Manuel Chrysoloras


Manuel Chrysoloras

Manuel Chrysoloras oder Emmanuel Chrysoloras (* 1353 vermutlich in Konstantinopel; † 1415 in Konstanz) war ein byzantinischer Diplomat und Förderer der griechischen Literatur in Westeuropa.

Manuel Chrysoloras

1393 sandte der byzantinische Kaiser Manuel II. Palaiologos Chrysoloras in diplomatischer Mission nach Westeuropa. Politisch wurde dem Kaiser dieser Schritt notwendig, weil die Bedrohung durch die Türken die weitere Existenz des Reiches ernsthaft in Frage stellte. Die diplomatische Mission bestand in Geldsammlungen und in der Suche nach möglichen Bündnispartnern im Falle bewaffneter Auseinandersetzungen.

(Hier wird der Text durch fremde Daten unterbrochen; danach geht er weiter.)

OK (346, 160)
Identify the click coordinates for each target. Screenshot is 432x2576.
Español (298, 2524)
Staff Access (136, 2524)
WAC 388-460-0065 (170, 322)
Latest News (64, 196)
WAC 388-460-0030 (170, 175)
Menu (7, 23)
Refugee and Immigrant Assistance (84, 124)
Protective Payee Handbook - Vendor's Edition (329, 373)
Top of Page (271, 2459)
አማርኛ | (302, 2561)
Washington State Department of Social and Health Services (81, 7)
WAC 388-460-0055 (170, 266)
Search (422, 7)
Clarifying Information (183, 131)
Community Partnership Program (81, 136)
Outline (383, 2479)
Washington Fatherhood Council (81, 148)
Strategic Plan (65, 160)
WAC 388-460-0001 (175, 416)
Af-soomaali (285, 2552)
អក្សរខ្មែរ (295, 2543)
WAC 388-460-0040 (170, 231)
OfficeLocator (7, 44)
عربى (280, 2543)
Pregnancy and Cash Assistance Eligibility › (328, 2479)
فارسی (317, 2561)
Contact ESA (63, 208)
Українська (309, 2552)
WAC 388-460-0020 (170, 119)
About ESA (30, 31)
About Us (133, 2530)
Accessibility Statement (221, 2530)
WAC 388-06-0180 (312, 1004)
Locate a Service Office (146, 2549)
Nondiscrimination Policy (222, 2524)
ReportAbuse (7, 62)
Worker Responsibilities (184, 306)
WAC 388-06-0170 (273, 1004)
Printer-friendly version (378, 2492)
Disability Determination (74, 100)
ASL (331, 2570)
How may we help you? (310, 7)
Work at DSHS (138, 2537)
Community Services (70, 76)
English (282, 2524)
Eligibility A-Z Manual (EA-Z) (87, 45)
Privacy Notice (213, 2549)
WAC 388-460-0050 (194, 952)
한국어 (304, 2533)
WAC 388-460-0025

Chrysoloras ließ sich in Italien nieder. Mit seinen Erotemata sive Quaestiones (gedruckt 1496) schuf er die erste griechische Grammatik. Zu seinen Schülern zählten unter anderem Giannozzo Manetti, Francesco Filelfo, Giovanni Aurispa, Ambrogio Traversari und Guarino da Verona. Diese aus diplomatischen Missionen erwachsenen Kulturkontakte der Byzantiner mit dem lateinischen Europa fielen in eine Zeit, wo sich in Italien einige Kreise von Gelehrten und Künstlern zunehmend für die klassische Antike zu interessieren begannen. Diese Zeit wird nicht ohne Grund Renaissance-Humanismus genannt. Chrysoloras ist es wohl auch zu danken, dass man sich im lateinischen Westen wieder für das Griechisch interessierte. Er förderte den Aufbau griechischer Handschriftensammlungen in Italien. An diese Bemühungen wiederum nahm ein weiterer Schüler von ihm, Niccolo Niccoli, bedeutenden Anteil. Durch den Ankauf dieser Handschriften aus vornehmlich Konstantinopel war es letzten Endes möglich, dass diese durch Abschriften der Humanisten überliefert wurden. Chrysoloras hat auch bedeutenden Anteil der Herausbildung der Klassischen Philologie in dieser Zeit.

Chrysoloras war auch Abgesandter auf dem Konzil von Konstanz, auf dessen Beschluss hin Jan Hus verbrannt wurde. In Konstanz erinnert eine Grabplatte an Chrysoloras, der während des Konzils verstarb.

Literatur

  • Émile Legrand: Notice biographique sur Manuel Chrysoloras. Maisonneuve & Larose, Paris 1963.
  • Jacques-Paul Migne (Hrsg.): Manuelis Chrysolarae epistolae. Graece et Latine. Migne, Paris 1866.